## Aim of the task
In the entries that follow, find every line containing "aqui" and copy it.

Extracted records
_____

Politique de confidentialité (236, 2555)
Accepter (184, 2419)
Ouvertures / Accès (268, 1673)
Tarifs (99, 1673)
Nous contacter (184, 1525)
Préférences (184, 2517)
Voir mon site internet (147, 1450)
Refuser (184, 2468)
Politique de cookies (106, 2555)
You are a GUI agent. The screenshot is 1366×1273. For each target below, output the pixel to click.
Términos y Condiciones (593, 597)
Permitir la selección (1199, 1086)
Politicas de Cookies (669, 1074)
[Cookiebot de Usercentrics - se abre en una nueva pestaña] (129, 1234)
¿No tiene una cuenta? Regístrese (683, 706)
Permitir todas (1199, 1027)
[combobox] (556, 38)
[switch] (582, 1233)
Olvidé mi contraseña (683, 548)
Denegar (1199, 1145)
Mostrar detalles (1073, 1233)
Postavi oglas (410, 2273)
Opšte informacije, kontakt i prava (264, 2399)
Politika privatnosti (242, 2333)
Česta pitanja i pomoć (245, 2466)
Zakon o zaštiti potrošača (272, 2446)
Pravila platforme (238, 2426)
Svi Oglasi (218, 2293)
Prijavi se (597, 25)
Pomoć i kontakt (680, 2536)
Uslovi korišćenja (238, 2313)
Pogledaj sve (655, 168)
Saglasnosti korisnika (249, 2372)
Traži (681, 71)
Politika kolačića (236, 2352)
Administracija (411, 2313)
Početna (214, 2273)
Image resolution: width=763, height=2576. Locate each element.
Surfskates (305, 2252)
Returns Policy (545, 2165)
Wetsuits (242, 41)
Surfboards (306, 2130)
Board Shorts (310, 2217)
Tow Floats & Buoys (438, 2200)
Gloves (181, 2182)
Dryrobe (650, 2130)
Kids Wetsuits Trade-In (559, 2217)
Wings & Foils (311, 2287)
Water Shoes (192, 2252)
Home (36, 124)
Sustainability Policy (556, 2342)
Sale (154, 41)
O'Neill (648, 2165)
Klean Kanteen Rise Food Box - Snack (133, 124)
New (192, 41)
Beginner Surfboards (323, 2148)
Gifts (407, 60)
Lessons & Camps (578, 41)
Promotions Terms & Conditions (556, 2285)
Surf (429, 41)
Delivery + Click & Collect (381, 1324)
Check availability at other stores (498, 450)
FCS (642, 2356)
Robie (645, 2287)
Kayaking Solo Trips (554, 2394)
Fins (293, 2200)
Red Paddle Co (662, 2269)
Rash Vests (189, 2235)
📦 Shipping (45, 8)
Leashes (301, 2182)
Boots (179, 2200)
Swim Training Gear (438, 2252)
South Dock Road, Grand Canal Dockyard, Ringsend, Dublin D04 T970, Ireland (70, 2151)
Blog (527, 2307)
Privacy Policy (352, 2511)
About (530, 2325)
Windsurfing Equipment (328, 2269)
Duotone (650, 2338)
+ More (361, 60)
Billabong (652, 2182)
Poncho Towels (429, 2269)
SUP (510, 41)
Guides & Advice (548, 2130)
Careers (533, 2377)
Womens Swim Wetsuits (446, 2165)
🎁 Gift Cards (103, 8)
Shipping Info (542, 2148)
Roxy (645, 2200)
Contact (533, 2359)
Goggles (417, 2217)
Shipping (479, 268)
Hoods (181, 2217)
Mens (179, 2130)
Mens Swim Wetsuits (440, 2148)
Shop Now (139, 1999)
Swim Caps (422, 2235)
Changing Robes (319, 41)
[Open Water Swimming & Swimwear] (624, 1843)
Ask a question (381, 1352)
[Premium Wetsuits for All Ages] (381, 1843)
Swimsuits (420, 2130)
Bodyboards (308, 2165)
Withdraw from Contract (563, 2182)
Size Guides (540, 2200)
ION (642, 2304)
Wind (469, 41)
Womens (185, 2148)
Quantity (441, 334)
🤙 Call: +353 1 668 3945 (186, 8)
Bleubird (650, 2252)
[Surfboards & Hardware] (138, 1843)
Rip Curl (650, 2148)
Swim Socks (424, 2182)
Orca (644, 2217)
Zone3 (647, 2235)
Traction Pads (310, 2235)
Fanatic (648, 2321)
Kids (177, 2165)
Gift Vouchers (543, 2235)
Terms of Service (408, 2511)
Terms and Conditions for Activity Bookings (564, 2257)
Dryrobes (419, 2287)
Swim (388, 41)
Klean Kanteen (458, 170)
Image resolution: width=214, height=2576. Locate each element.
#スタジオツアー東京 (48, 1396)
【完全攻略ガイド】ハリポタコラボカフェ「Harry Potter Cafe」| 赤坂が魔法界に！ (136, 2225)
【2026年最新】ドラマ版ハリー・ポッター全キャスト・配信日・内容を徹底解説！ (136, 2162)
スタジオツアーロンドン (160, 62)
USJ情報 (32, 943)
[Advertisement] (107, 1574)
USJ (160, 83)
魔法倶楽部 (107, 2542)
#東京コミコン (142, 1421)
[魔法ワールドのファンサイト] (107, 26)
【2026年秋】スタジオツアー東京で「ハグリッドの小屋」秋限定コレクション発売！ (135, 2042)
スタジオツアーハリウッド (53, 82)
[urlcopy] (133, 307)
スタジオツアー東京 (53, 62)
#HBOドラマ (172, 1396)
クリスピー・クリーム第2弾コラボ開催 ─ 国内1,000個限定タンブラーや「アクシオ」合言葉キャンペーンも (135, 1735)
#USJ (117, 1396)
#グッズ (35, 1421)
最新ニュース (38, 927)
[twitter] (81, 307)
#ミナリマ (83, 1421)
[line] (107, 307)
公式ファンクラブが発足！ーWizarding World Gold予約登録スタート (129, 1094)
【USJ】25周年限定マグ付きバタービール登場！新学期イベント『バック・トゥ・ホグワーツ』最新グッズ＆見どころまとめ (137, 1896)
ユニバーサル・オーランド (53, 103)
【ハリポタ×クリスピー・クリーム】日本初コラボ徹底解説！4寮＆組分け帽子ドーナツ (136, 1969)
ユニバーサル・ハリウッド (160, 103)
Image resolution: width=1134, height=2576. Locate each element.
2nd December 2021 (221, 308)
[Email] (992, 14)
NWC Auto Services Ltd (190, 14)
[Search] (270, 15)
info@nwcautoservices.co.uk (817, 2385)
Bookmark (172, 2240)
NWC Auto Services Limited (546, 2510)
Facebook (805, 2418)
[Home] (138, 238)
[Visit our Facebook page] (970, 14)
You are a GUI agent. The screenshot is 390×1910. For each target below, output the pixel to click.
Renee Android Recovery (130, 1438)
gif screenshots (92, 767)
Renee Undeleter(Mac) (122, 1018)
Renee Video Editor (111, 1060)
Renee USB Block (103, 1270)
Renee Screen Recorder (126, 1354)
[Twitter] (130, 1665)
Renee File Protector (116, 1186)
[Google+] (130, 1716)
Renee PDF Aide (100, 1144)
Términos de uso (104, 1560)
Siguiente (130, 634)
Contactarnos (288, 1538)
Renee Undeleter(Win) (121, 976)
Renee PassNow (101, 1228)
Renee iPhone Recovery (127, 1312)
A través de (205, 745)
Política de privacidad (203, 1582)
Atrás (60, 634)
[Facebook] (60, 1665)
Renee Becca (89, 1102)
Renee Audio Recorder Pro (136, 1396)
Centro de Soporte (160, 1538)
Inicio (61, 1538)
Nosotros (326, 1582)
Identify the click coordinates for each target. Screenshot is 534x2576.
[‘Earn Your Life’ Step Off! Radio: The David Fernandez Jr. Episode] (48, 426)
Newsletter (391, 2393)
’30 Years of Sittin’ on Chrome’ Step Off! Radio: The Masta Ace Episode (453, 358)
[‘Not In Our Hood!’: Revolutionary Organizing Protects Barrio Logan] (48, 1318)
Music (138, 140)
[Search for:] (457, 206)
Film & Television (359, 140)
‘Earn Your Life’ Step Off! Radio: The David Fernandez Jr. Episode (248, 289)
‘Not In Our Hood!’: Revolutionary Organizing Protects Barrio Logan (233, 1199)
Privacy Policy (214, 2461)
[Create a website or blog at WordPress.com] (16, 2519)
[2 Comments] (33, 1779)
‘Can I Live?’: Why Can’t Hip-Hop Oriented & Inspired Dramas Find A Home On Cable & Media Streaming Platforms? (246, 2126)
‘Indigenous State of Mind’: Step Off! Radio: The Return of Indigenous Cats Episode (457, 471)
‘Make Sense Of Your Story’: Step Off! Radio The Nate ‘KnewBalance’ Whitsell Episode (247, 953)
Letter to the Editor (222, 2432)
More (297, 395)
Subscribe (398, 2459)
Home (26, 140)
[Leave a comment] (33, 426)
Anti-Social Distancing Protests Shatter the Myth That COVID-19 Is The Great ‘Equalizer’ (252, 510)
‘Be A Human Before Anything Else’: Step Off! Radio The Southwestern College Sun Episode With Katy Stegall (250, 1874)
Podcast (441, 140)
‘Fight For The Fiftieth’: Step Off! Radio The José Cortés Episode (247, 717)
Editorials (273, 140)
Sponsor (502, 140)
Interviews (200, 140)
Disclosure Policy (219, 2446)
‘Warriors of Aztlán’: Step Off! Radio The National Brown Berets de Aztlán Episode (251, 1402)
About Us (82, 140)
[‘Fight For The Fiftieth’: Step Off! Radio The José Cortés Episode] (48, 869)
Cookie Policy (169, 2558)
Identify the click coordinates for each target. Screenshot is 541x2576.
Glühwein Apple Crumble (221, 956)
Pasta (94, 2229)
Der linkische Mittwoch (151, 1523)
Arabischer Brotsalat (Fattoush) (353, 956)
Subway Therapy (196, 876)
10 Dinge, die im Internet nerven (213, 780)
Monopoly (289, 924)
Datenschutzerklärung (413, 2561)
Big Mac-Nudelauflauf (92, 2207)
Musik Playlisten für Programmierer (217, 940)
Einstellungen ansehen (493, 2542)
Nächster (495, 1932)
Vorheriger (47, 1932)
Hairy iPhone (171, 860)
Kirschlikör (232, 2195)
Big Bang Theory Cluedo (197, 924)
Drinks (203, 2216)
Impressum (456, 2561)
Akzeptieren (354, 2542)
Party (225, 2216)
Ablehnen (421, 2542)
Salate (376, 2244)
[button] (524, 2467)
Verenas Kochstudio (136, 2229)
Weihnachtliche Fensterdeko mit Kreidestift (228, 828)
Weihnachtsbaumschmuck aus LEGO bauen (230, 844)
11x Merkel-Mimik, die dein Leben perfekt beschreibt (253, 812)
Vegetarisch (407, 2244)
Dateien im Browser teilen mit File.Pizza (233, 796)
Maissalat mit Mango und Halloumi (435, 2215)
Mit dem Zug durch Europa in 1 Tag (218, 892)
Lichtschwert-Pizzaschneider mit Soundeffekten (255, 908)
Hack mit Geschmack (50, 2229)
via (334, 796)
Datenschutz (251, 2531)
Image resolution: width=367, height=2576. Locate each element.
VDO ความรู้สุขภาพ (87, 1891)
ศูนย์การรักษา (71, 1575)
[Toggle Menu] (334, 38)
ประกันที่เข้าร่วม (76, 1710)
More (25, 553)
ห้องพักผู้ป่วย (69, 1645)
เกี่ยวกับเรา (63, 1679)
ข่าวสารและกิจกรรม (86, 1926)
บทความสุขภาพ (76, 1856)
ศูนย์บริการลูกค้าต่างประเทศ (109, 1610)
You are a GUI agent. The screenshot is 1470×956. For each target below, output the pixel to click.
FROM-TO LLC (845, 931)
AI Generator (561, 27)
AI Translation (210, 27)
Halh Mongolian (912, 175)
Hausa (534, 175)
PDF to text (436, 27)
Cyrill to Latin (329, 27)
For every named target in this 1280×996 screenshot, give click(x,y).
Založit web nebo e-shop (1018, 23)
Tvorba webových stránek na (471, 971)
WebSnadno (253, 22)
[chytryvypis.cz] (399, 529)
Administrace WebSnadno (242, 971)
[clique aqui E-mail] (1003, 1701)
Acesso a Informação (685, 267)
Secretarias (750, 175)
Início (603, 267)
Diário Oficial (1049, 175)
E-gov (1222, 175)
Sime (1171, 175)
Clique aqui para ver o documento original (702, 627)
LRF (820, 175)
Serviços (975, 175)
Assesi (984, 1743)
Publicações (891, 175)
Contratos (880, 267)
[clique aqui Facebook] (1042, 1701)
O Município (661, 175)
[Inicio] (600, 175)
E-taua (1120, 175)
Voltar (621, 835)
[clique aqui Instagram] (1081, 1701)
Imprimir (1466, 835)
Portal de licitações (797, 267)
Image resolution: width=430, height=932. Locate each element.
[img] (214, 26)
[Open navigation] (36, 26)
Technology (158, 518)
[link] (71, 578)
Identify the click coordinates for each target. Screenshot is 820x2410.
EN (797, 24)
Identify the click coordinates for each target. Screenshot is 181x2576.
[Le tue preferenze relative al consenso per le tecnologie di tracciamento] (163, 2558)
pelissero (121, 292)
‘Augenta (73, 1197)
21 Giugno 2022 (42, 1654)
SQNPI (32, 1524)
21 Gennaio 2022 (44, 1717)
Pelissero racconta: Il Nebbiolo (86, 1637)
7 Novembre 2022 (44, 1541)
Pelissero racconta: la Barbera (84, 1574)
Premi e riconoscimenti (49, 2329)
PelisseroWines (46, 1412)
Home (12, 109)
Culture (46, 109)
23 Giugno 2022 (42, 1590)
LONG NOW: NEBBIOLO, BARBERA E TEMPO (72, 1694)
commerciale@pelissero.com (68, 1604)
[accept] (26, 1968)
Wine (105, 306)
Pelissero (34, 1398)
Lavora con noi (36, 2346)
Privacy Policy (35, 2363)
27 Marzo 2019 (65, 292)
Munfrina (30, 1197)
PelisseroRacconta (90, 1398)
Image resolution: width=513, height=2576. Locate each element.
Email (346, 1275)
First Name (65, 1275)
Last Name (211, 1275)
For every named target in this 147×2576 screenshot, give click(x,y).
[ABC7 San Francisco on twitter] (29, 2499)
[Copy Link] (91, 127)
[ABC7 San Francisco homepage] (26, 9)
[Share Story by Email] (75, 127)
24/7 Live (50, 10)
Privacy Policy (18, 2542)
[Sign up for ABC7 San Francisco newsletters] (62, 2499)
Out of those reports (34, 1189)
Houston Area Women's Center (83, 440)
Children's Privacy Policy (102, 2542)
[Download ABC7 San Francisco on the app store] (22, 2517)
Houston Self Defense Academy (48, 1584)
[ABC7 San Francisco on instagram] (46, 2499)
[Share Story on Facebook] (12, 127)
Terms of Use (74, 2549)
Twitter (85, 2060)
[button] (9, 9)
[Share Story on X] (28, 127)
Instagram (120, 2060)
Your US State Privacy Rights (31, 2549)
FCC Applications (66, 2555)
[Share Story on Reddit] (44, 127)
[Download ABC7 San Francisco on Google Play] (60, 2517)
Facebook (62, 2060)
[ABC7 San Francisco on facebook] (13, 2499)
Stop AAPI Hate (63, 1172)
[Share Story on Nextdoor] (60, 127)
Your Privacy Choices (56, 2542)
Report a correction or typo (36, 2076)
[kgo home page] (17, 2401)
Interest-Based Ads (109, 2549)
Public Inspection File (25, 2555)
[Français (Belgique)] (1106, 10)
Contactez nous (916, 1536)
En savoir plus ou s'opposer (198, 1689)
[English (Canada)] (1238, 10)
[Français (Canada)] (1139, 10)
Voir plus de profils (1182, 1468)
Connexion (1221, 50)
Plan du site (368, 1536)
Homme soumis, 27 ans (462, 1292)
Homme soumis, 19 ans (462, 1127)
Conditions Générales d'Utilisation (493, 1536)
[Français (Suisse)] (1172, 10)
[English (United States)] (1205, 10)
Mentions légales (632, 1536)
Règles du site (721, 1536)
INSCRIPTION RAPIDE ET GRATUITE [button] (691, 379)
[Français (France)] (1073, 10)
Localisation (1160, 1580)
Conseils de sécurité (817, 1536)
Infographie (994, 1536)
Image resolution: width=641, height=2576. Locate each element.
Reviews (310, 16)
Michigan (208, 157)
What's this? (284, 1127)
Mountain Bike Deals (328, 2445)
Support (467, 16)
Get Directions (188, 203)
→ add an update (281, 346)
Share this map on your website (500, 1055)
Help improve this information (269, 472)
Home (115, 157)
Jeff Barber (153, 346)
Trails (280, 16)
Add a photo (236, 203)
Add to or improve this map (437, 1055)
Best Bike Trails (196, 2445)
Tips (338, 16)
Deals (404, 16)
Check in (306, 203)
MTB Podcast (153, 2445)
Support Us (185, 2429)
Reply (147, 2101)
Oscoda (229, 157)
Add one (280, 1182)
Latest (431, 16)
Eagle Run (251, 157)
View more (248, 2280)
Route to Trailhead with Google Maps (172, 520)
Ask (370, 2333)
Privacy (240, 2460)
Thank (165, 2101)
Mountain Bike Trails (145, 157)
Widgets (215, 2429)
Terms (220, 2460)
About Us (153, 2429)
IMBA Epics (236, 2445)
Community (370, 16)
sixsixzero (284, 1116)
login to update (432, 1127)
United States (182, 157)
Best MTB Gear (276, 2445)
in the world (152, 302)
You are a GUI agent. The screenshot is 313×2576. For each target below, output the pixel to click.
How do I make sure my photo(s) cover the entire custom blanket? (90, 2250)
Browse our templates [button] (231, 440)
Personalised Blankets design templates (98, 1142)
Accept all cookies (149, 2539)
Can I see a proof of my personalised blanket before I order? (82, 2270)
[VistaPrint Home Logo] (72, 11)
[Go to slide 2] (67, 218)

_____

## Exercise result
[clique aqui E-mail] (1003, 1701)
Clique aqui para ver o documento original (702, 627)
[clique aqui Facebook] (1042, 1701)
[clique aqui Instagram] (1081, 1701)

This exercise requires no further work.